辞める理由
令和4年2月
医療・介護の分野は慢性的に人手不足である。やっと応募してきても、すぐに辞める人がいる。最近、事務職員を採用したら2~3日で辞めた。
次に看護師が来たが1日で来なくなった。こうなると採用した人事担当者や事務長は頭が痛くなる。いやもう呆れてものが言えない。それも今時の若者ではない、分別のある年ごろだからよけいその気持ちがわからない。
でも、本人は辞めることを選択する尤もな理由がある筈である。採用した側は長く居て欲しいがどうにもならない。職員が辞めたいというと引き止める為に子細にその理由を訊き真剣に相談に乗った。
だが、私の切なる気持ちを伝えて、いくら譲歩しても辞意を翻した者は殆どいない。辞めたいと言った時点でもう動かしがたい心境になっている。
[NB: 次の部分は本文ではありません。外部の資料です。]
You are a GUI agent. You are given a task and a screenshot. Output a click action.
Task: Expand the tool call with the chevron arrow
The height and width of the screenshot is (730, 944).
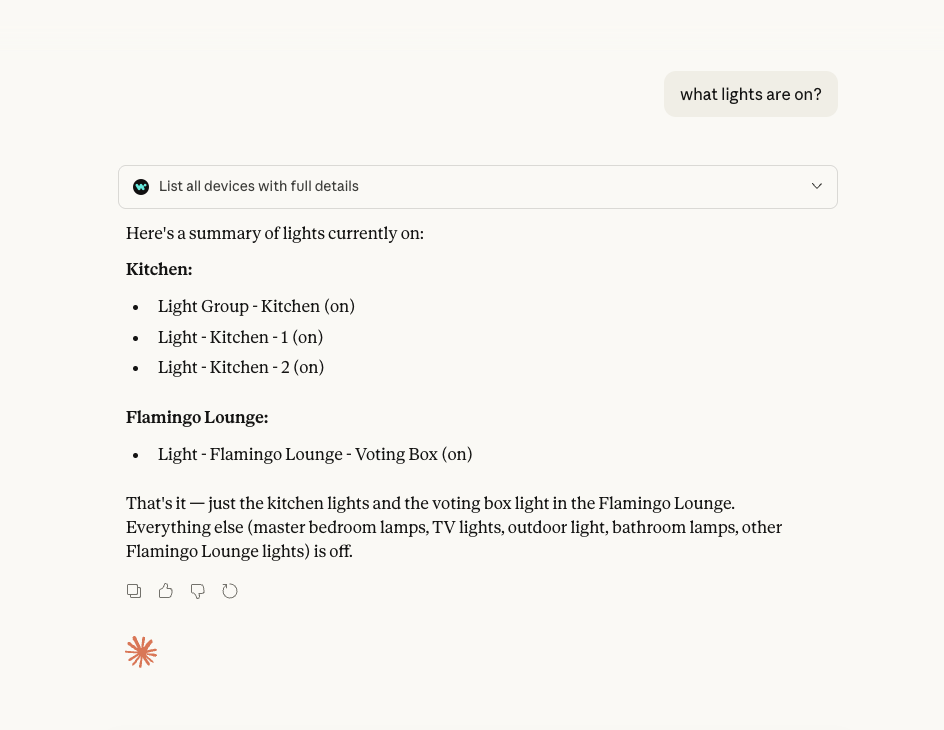coord(817,187)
私はことあるごとに「職場を辞めたくなったら、決める前にまず相談しろ」というけれども、本当に相談した者は皆無である。「ご相談があります」といって来た時点で、すでに相談ではなく、辞意宣言なのである。
大事にしていた職員、特にうちで育てた看護師が辞めた時など、あれもしてやった、これもしてやったのにと相手にとっては恩着せがましいことばかり思い出してくやしがった。
やがて本当に辞めたい理由を上司にいう人などいないということがわかってきた。本当の理由は何だろう。ある時、それを問いつめたらこういわれた。
「正直にいえば先生が尊敬できないから辞めます」私は沈黙した。真実はまさに劇薬である。辞表とは私に反省をうながす通知表なのだ。
以後、理由を質さず、他の職場に行っても幸せになるよう念じることにしている。